14 Artists Wrapped in 1

Kim Noble is a fifty-three-year-old woman with Dissociative Identity Disorder (also known as Multiple Personality Disorder.) Fourteen of her twenty personalities are phenomenal artists, all displaying vastly different and extremely unique artistic tendencies, preferences and techniques. The collection can be viewed here, where pieces are organized in alphabetical order under the personality name to which they belong. Once categorized under their respective personality names, there seems to be no visible method of arrangement, as the pieces are not presented in any chronological or chromatic order, which leads me to assume that it is preference that guides the arrangement. In the case of displaying the collections at live shows, samples from each artist’s work are shown, but the pieces remain with others from the same personality. This works to maintain the great distinction between Noble’s artistic personalities so that viewers don’t mistake the same style as coming from more than one personality.

Understanding that each personality’s style is distinct from the other is all one needs to do in order to easily group the paintings. Abi, for example, paints delicately, illustrating a monochromatic background with a single subject that consumes only an eighth of the painting and entitles the works with short phrases describing the every-day things that the subject is doing or being. Anon, however, paints with heavy, oil-based paints, illustrating ghostly figures and applying mysterious and dark titles involving “the edge.” Much different still is Key, who paints cryptic tribal graphics and geometric designs on boxes covered in black cloth.

Key’s art in particular illustrates that the collections of Noble’s artistic personalities are not limited to canvas, but do seem to be exclusionary of art forms outside of painting/illustration. With Key’s diversion from the rest of the collections, however, it does not eliminate the possibility of Noble developing a 15th artistic personality that prefers sculpting or wood-carving, etc.

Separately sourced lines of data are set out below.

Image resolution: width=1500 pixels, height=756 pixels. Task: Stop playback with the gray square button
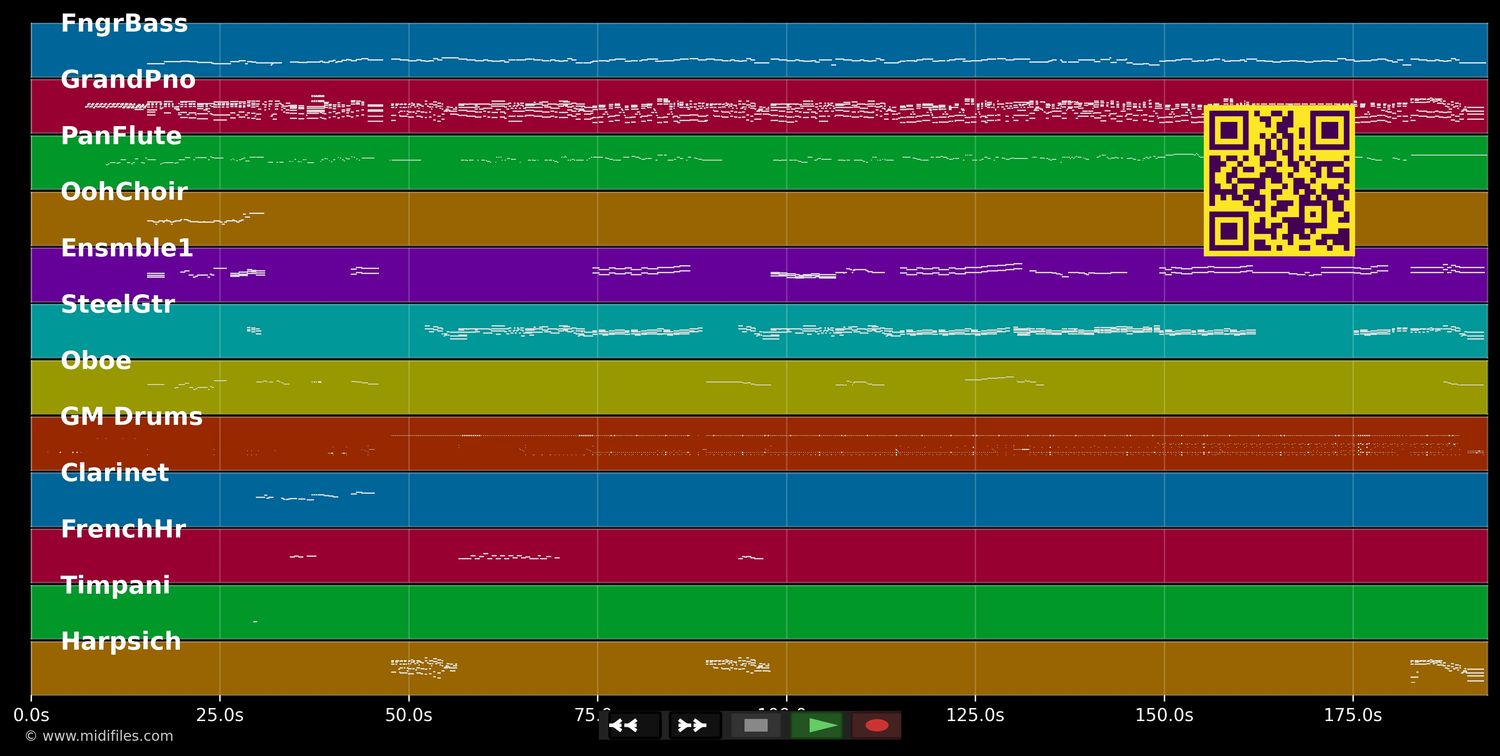coord(756,725)
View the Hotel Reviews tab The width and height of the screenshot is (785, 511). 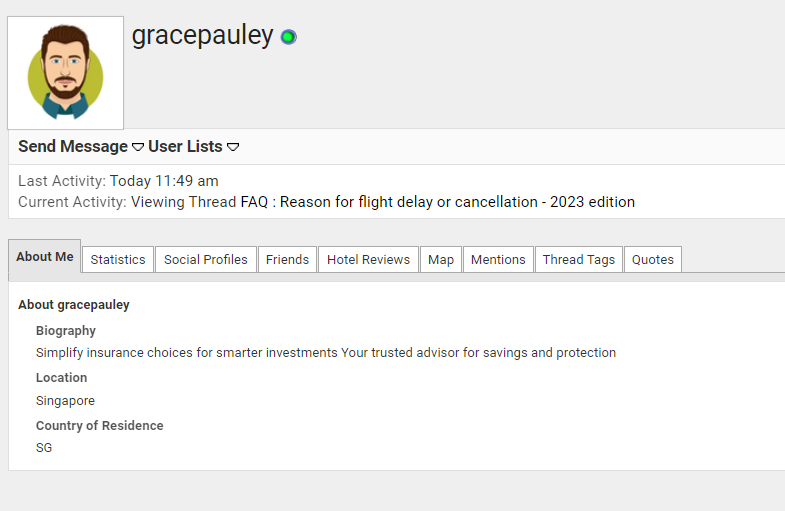click(x=368, y=260)
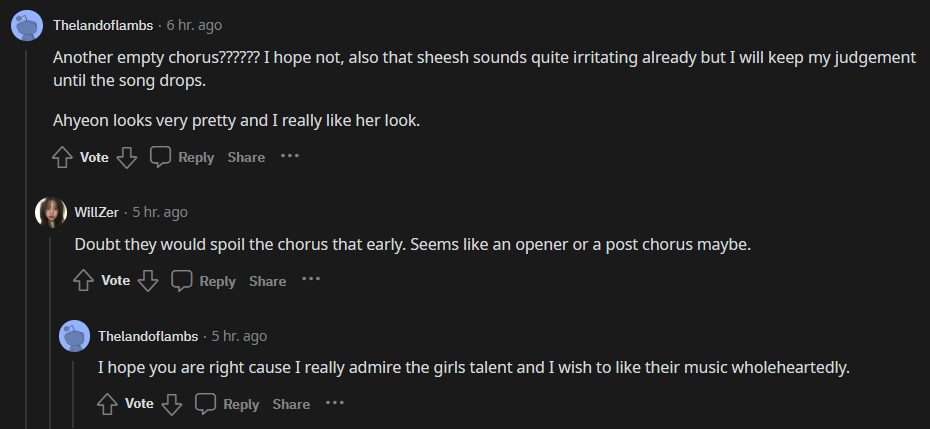Visit the WillZer username profile link
The width and height of the screenshot is (930, 429).
[x=97, y=212]
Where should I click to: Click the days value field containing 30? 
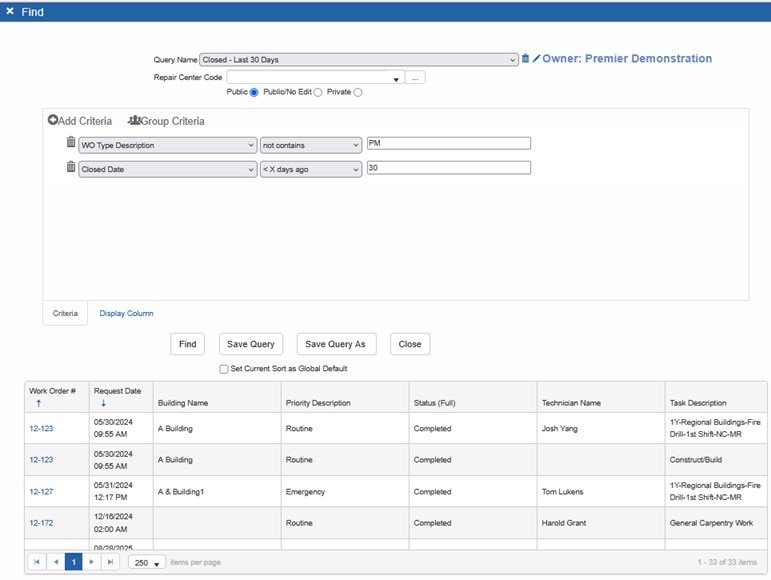448,168
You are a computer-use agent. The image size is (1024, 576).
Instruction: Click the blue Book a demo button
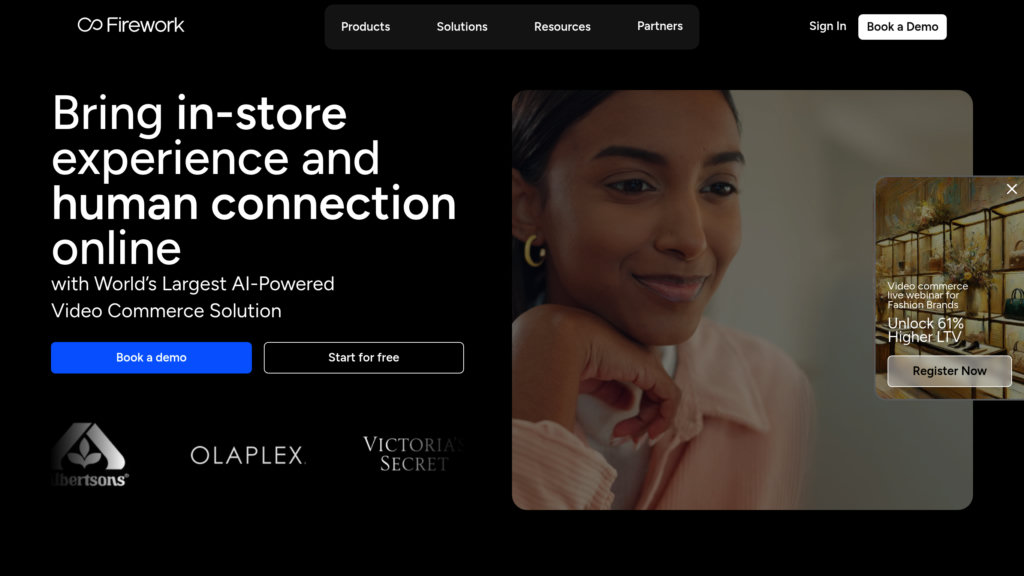(x=152, y=358)
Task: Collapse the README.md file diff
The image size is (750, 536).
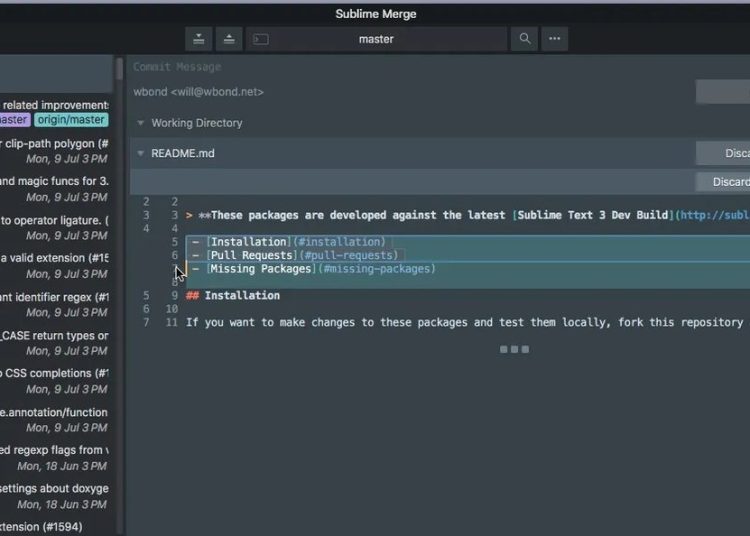Action: [x=141, y=153]
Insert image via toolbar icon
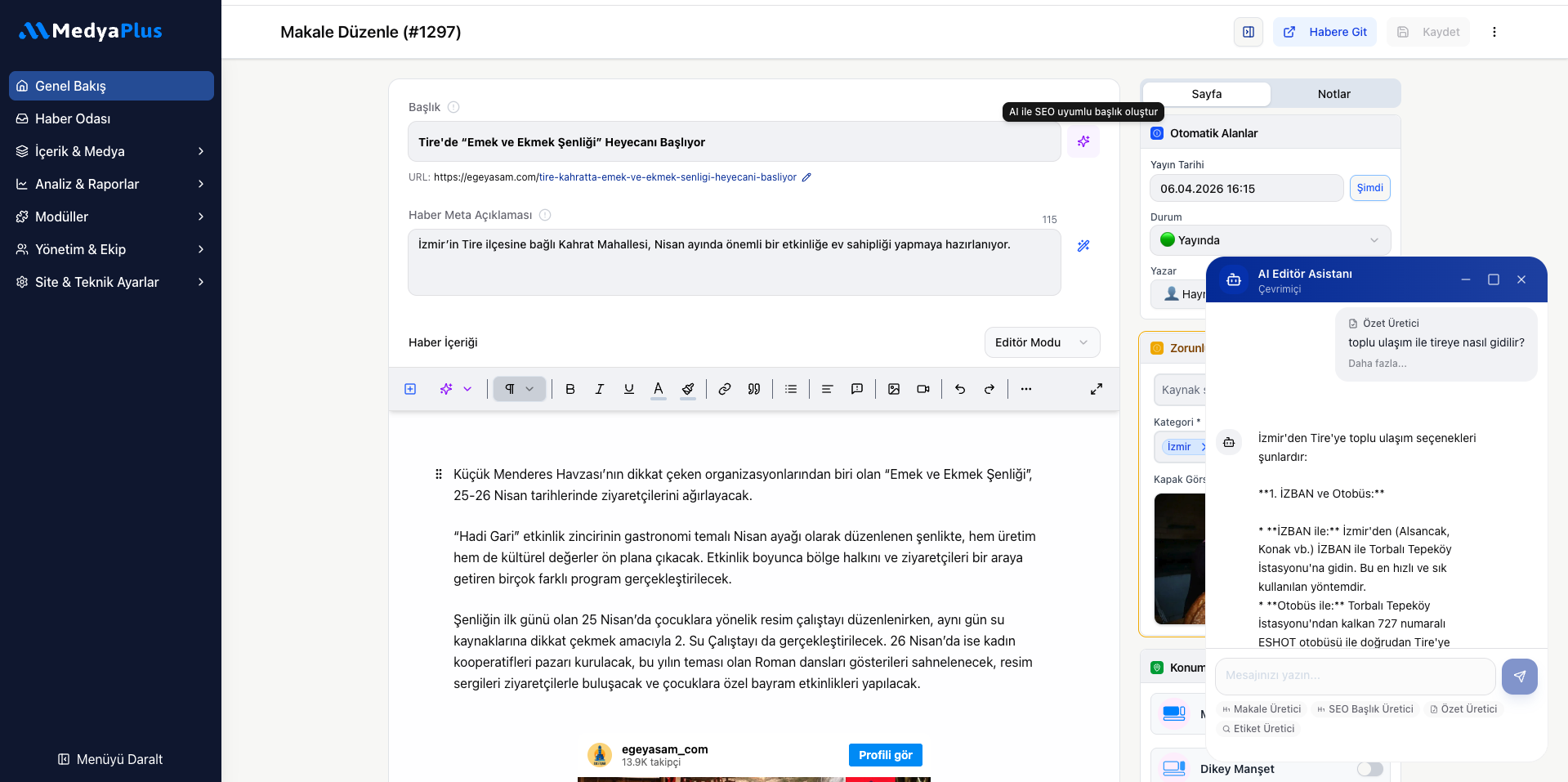Screen dimensions: 1568x782 tap(894, 389)
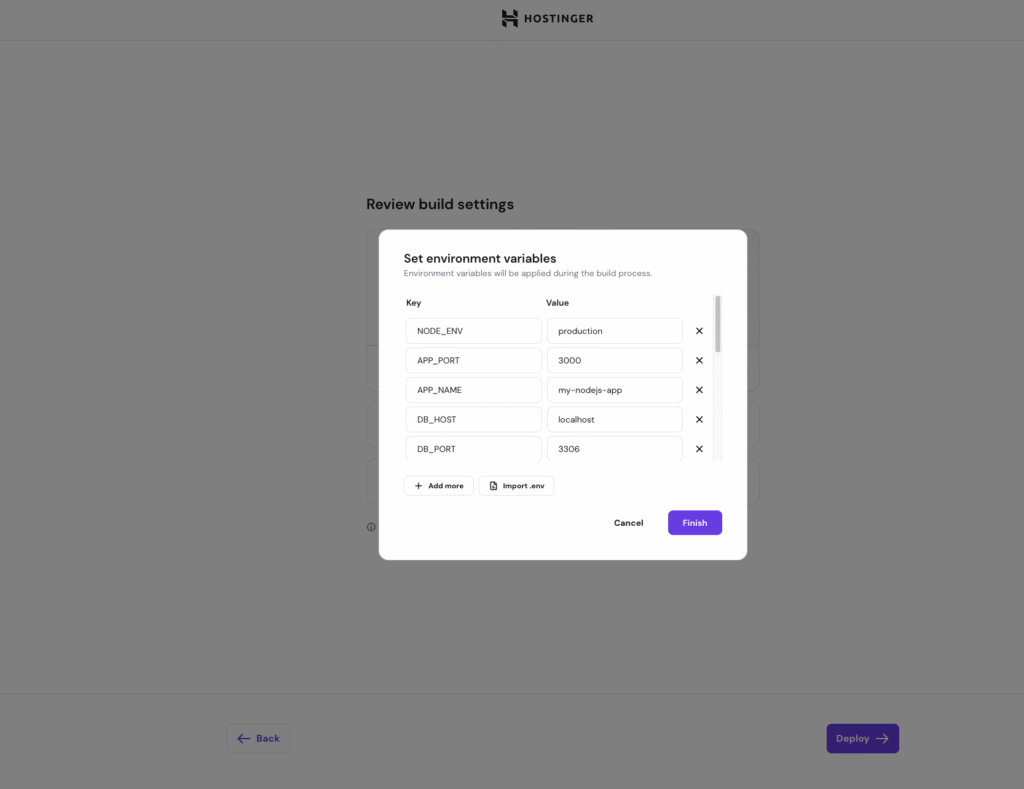This screenshot has height=789, width=1024.
Task: Click the Finish button
Action: (695, 523)
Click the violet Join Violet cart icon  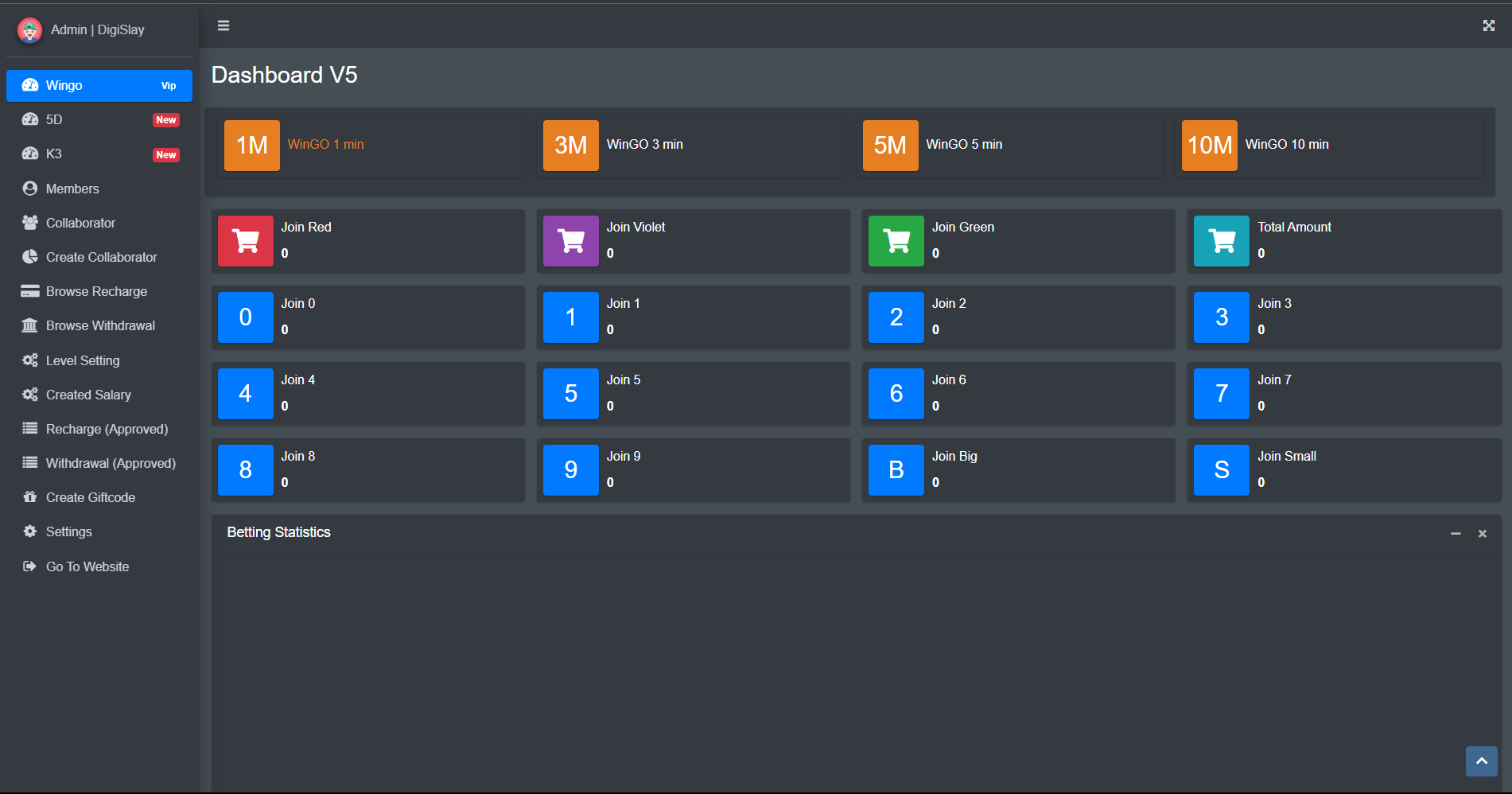[571, 241]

The very clear divisions between each personality’s collections, however, does seem to limit each artist to a particular medium and specific style. It is here that the possibility of something silenced arises. When Achille Mbembe’s discussion of the archival building, wherein he writes, “The archive has neither status nor power without an architectural dimension,” (19)  is applied to the world of digitized archives, the framework of the collections and unifying/separating characteristics can be seen as the walls and the structure without which the archive loses its power. In the case of artists without Dissociative Identity Disorder, it is not uncommon to see creative nature expressed in many forms and through many mediums. Why, then, can we suppose that Noble’s personalities are extremely distinct in their artistic expression? Or, is it likely that outlier pieces from each personality have been suppressed in order for the “walls” and power of the collection to stand? If this is the opinion taken, (which I am inclined toward) is it Derrida’s “archival fever” (12) or the potential power in manipulating the archives that Mbembe describes that truly works in contradiction to the anarchival “death drive” (which here has not prevailed)? Or, is the “archive fever” inclusionary of the construing power that comes with archives?